March 2013

All the “good guys” are for it and all the “bad guys” are against it. I just can’t get over the feeling that this is a trap.

School, church officials praise Indiana court decision to uphold state’s voucher program

The biggest problem I have is that when one starts accepting money from the government then the government can dictate how it has to be spent. We already have a state superintendent that is against it but vows to administer it “faithfully” (ironic choice of words). We won’t always have the same Governor. What happens when Catholic schools are dependent on this money and the state starts telling them what they can and can not use the money for? I pray that doesn’t happen, but I’m not optimistic.

Another problem I have with this is that the spokesman for all things officially Catholic in this state not only has officially stated that the primary goal of catholic (from this point on it will be a small “c” for catholic in front of “schools”) schools is not the promotion of the faith but the “education” of  students. I realize in actuality this has been the case and attitude of catholic schools for some time. Now it is official. He not only states it, he seems to laud it.

The things people do and say for money never ceases to amaze me.



We visited St. Cecilia for the Good Friday liturgy this afternoon and used the WLP missalette to follow St. John’s account of the Passion set to dialogue. On the cover, I noticed a strangely beautiful painting of the Crucifixion. It’s by Albrecht Altdorfer of Regensburg, who evidently painted it in 1518 for the “St. Sebastian Altar” at the great Augustinian monastery of St. Florian in Upper Austria. If anyone has any additional information on the painting/altarpiece, I’d love to have it.

Note to Ms. Hunt: If you’re looking for young Catholics, go to St. Cecilia, where Fr. Weber immerses them in reverent liturgies, no-nonsense doctrine, and daily confession.

In a typically inscrutable column for the Catholic Telegraph of Cincinnati, “nationally recognized catechetical leader and author” Jeanne Hunt presents us with a false choice of which should come first, conversion or catechesis. She predictably chooses the first and then never bothers even to address the second, other than dismissively, when she claims that many Catholic parents have “memorized the rules of religion but have sparse knowledge of the cause for such devotion.” Has any Catholic under 60 really spent too much time memorizing aspects of their Faith? I’m in my mid-40s, and doubt 1-in-10 Catholic parents my age can name the Ten Commandments. And yet Ms. Hunt claims to be mystified that young Catholics, i.e., the children of my peers, are turning away from the Faith in droves. How are they supposed to stay converted to Christ if they don’t get to know Him? Heaven forbid they should memorize anything. In any event, what got my attention was this paragraph near the end:

So, what has gone wrong? Just a few generations ago, everyone was “God-fearing.” Our families were immersed in faith. We prayed together. We went to the Catholic parish for education, social life, prayer, and devotion. All around us were the witnesses of wonderful, faith-filled people. We met Jesus at every turn. He was the unseen guest in all of our homes.
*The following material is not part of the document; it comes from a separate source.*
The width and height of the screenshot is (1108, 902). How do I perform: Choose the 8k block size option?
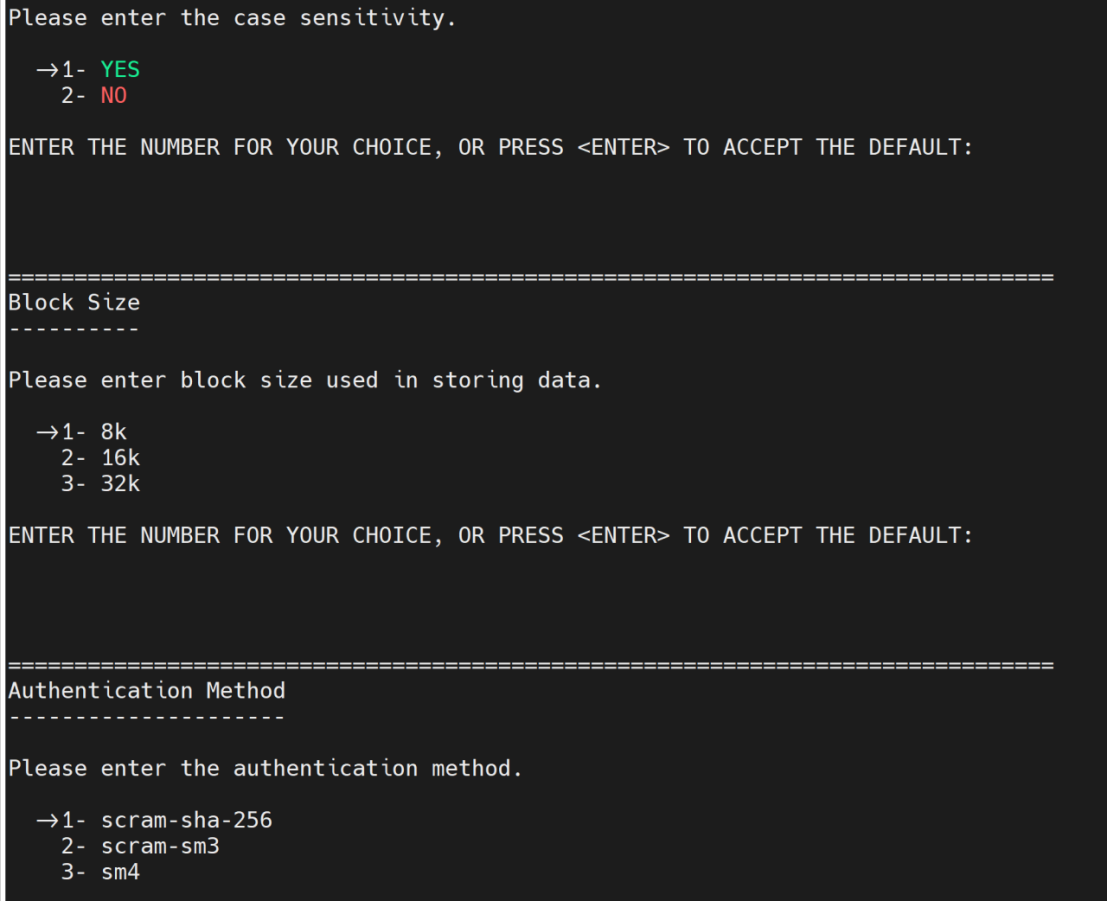[x=114, y=432]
She then fast-forwards to today, when many parents fear they “cannot give what they do not have.” Shouldn’t this be where catechesis kicks in? Ms. Hunt doesn’t seem to recognize that between “a few generations ago” and now, there were at least two generations (generation being defined as ~ 15 years) of Catholics schooled in burlap-&-butterfly catechesis. Thankfully, in 2013 we have marvelous resources available to help parents and catechists, e.g., the universal Catechism, the Compendium, the United States Catholic Catechism for Adults, Fr. Barron’s Catholicism video series. Again, you can’t really love someone you don’t know. Which is why conversion and catechesis go hand-in-hand; “both/and” and all that. This is only as hard as we make it.

Not so long ago, it was the custom of local parishes, most acutely those with generous “penitential” reputations, to suspend hearing confessions during the Triduum. It was largely based on a mistaken interpretation of the missal, which understandably has us avoid Mass along with baptisms and weddings during this time. That’s why it’s great to see two priests central to Cincinnati’s East side renaissance generously offering access to confession on Good Friday. Fr. Fox at St. Rose will be “in the box” at 11 am tomorrow, and Fr. Weber at St. Cecilia at 3:30 pm. Don’t hesitate to keep the good padres company.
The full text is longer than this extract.